UMIB Research Unit of Biodiversity (UO, CSIC, PA), Oviedo University - Campus Mieres, C/Gonzalo Gutiérrez Quirós s/n, 33600, Mieres, Spain.
Exp Appl Acarol. 2022 Mar;86(3):371-384. doi: 10.1007/s10493-022-00703-0. Epub 2022 Feb 25.

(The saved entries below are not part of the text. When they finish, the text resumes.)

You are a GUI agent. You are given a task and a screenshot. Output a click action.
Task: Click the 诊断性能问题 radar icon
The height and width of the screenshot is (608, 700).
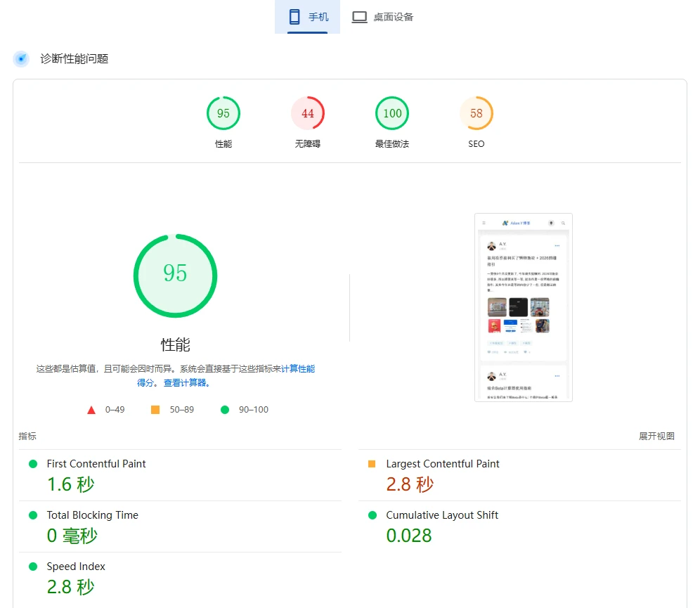[21, 59]
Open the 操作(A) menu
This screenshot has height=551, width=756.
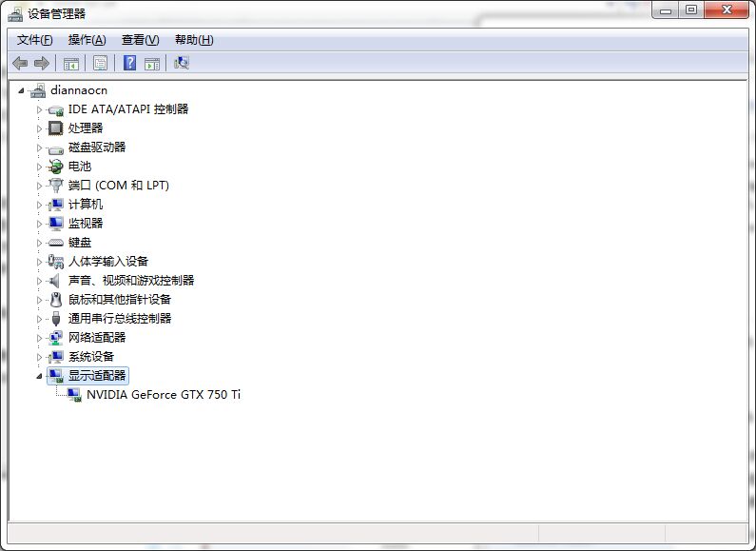[87, 39]
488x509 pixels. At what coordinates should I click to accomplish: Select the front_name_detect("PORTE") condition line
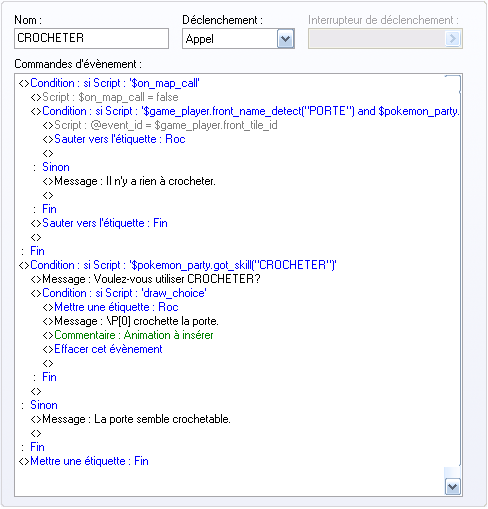click(245, 111)
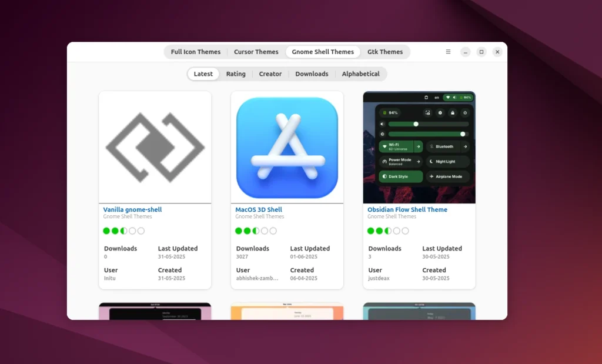This screenshot has height=364, width=602.
Task: Click the orange theme thumbnail in the bottom row
Action: 286,312
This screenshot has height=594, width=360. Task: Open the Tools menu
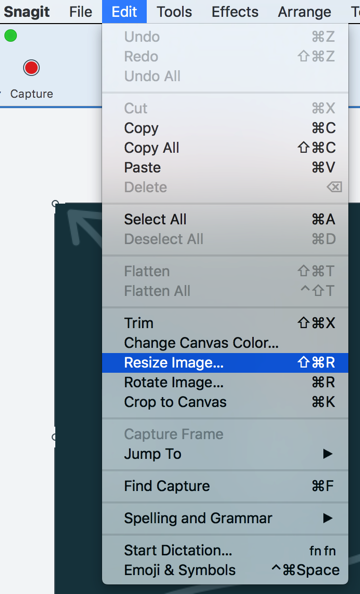pos(174,12)
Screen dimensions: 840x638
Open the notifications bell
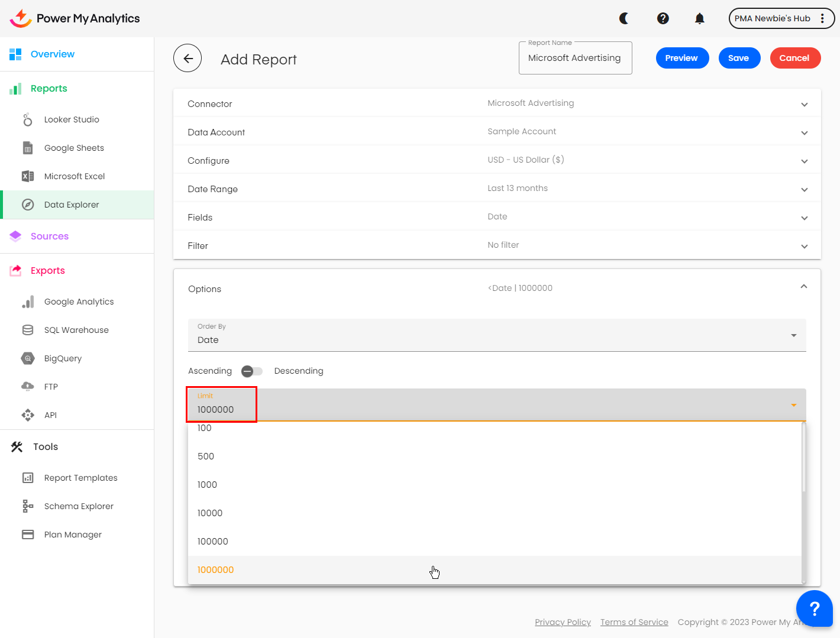click(699, 18)
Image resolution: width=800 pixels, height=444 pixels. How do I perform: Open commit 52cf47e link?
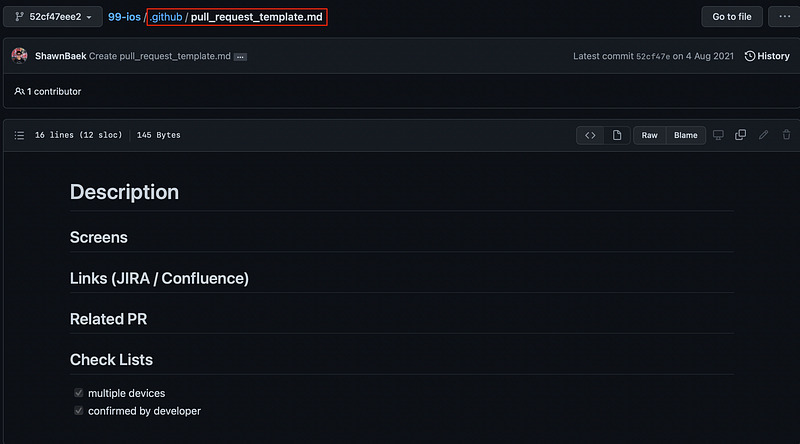point(655,57)
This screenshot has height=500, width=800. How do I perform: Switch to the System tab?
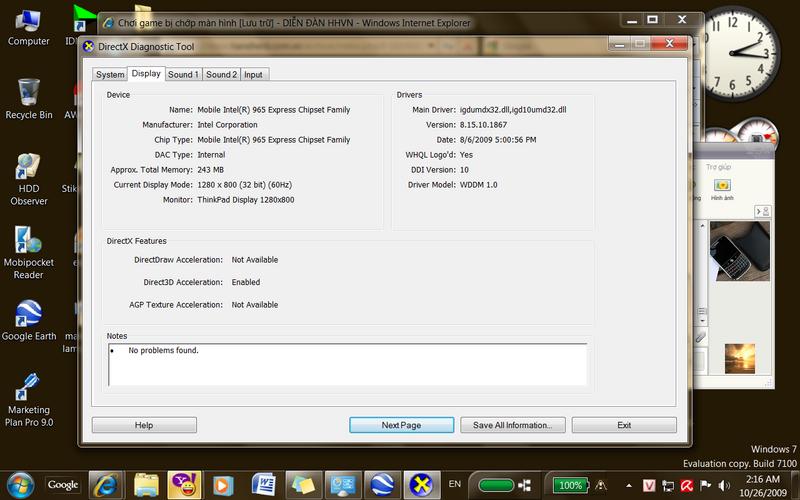pyautogui.click(x=110, y=74)
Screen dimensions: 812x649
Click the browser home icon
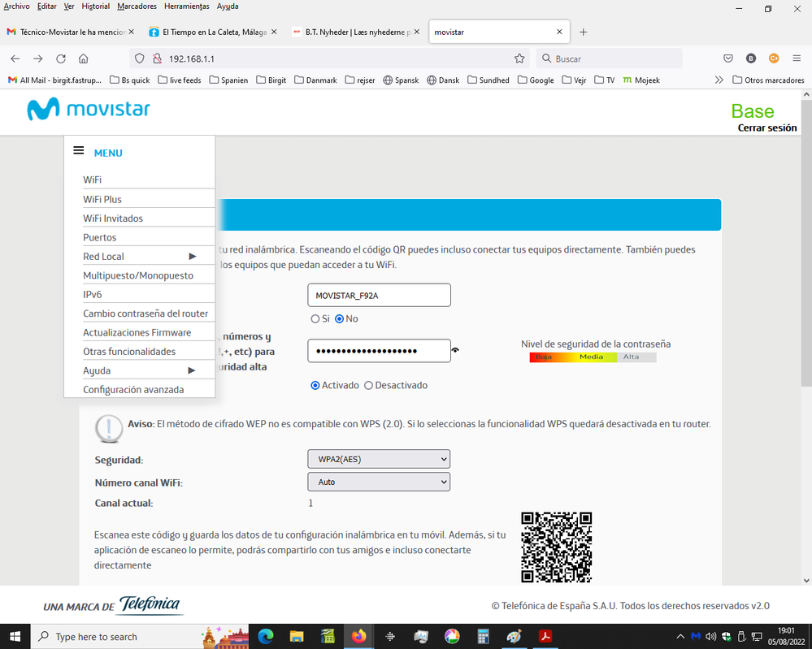pos(84,58)
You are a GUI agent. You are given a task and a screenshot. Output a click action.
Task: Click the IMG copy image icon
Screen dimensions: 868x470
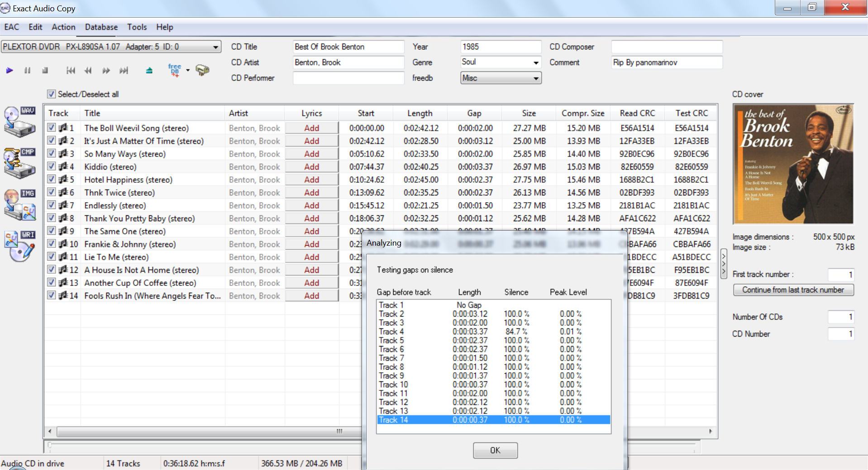19,204
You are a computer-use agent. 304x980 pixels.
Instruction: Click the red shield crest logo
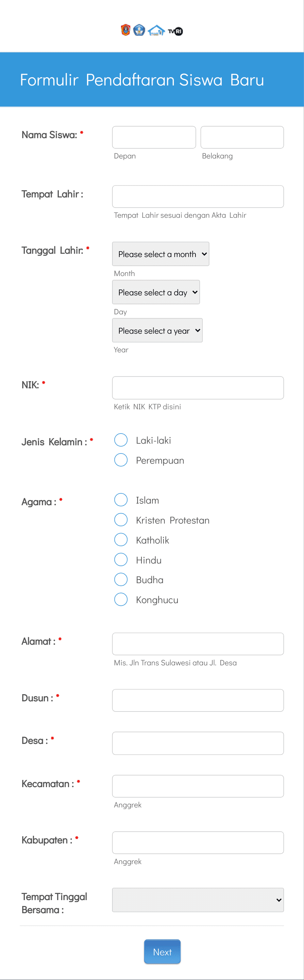(x=126, y=30)
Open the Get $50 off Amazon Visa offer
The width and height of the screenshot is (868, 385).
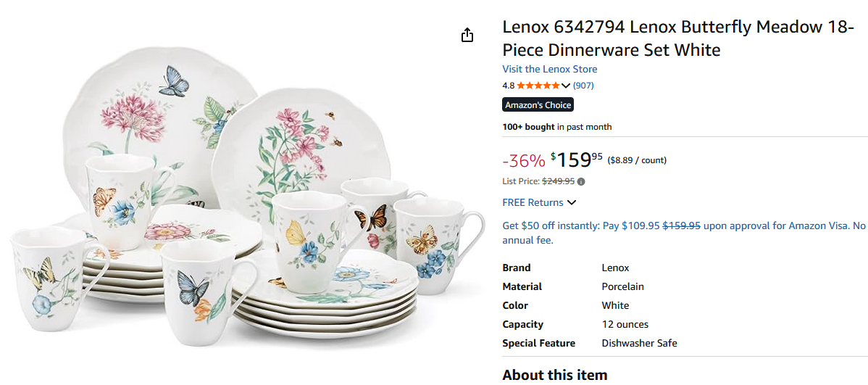(684, 232)
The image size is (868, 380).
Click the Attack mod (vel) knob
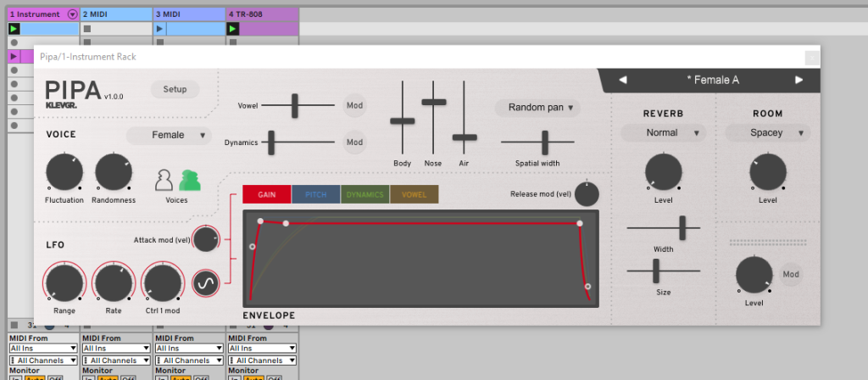tap(206, 240)
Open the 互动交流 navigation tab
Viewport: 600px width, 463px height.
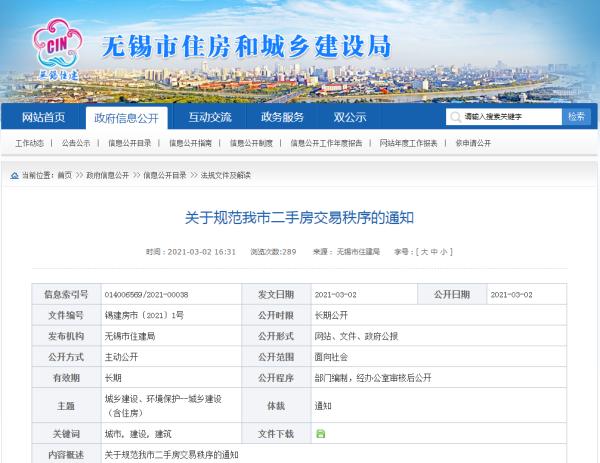pyautogui.click(x=210, y=117)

Public molecular databases are fundamental tools for modern taxonomic studies whose usefulness rely on the soundness of the data within them. Here, we study potential errors that can arise along the data pipeline from sampling, specimen identification and molecular processing (digestion, amplification and sequencing) to the submission of sequences to these databases by using the DNA sequences of Hydrachnidia (Acari, Parasitengona) as a case study. Our results indicate that molecular information is available for only about 3% of the Hydrachnidia species known to date; yet, within this small percentage, errors are present in almost 5% of the species analyzed (0.5% of the sequences and almost 11% of the genera). This study underscores the scarcity of genetic data available for Hydrachnidia, but also that the proportion of errors in DNA sequences is relatively small. Even so, it highlights the danger associated with using DNA sequences from public databases, particularly for species identification, and reinforces the need for greater quality control measures and/or protocols to avoid an intensification of errors in the (post) genomics era. Finally, our study emphasizes that potential errors may also reveal cryptic diversity within a species.
公共分子数据库是现代分类学研究的基础工具,其用途取决于其中数据的可靠性。在这里,我们研究了从采样、标本鉴定和分子处理(消化、扩增和测序)到将序列提交到这些数据库的过程中可能出现的潜在错误,以水螨(蜱螨目,寄生螨)的 DNA 序列为例。我们的结果表明,目前已知的水螨物种中,只有约 3%的物种有分子信息;然而,在这个小比例中,分析的物种中有近 5%(序列的 0.5%和属的近 11%)存在错误。这项研究强调了水螨可用遗传数据的稀缺性,但也表明 DNA 序列中的错误比例相对较小。即便如此,它突出了使用公共数据库中的 DNA 序列的危险,特别是对于物种鉴定,并且强调需要采取更大的质量控制措施和/或协议,以避免在后基因组时代错误的加剧。最后,我们的研究强调,潜在的错误也可能揭示一个物种内的隐藏多样性。